Blister on the foot…
Updated: Jul 30, 2020
Blisters on the foot are quite common. They occur for many different reasons. The most common cause is friction. If high level friction is applied against the skin for a short period, the result is a blister. If a low level of friction is applied for a long period, the result is a callus. The callus can help protect that area from blistering if the friction is suddenly increased.
Friction blisters can be filled with clear fluid, blood, or a combination of both.
Friction blisters in my opinion (opinions vary) should generally not be popped unless they are causing quite a bit of pain and pain relief is needed. I prefer not to pop them since the barrier of the skin is still in intact, in a sense, to help prevent infection from entering. Sometimes just covering the area with a dry dressing can protect it enough to control the pain. Some of the over the counter specialized blister dressings made of a gummy type of adhesive pad are also very good. The body will eventually resorb the blister fluid. The roof of the blister will dry up and flake off. By the time the blister dries on its own, the eroded skin in the base of the blister should be healed enough to prevent infection from entering.
If you need to pop your blister for relief, here are some tips. Cleanse the area with alcohol or freshly wash the area with soap and water. Other OTC (over the counter) antiseptics like Betadine or Hibiclens are acceptable, but may be excessive. Use a flame sterilized needle or pin. Puncture the roof of the blister by entering near the edge of the blister. This way all the fluid can be squeezed out by milking the fluid out starting from the side opposite the puncture and working your way to the puncture site. Puncture the roof of the blister through its side by holding the needle parallel to the surrounding skin. Holding the needle in this direction will prevent you from poking your underlying skin if the needle is advanced too deeply into the blister. Once the fluid is drained then dress the area with topical antibiotic medication and a dressing until the area is healed.

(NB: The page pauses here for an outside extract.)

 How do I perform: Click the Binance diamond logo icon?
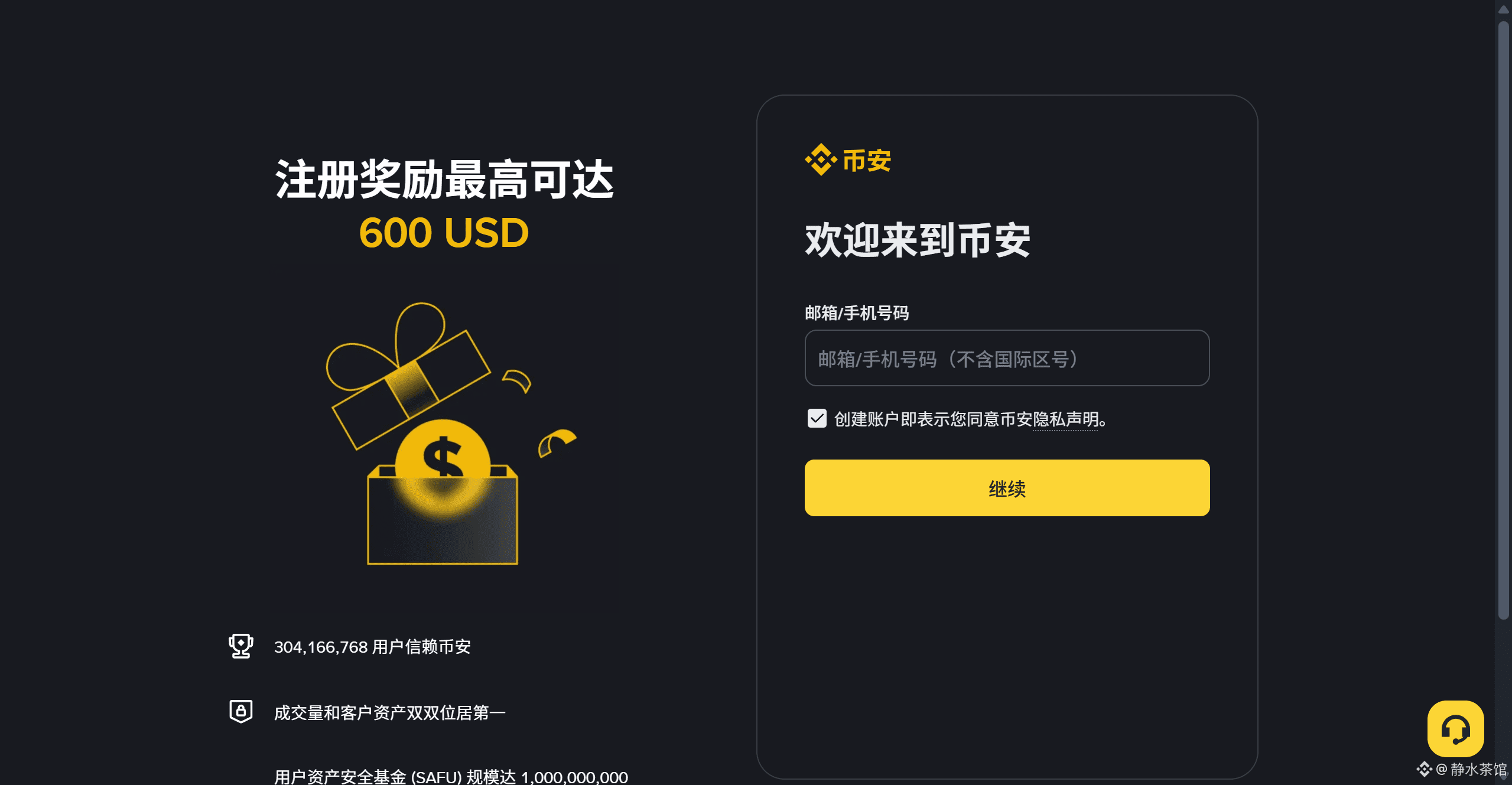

If you have diabetes, loss of sensation in your feet, poor circulation, or a compromised immune system do not attempt this yourself. Seek professional care. Many people are squeamish about performing this on themselves or at home. We can always gladly help with this in the office. There are many other causes for blisters. If the cause of the blister(s) is unclear, or you have any of the above conditions, I highly recommend an office visit to address your blister(s).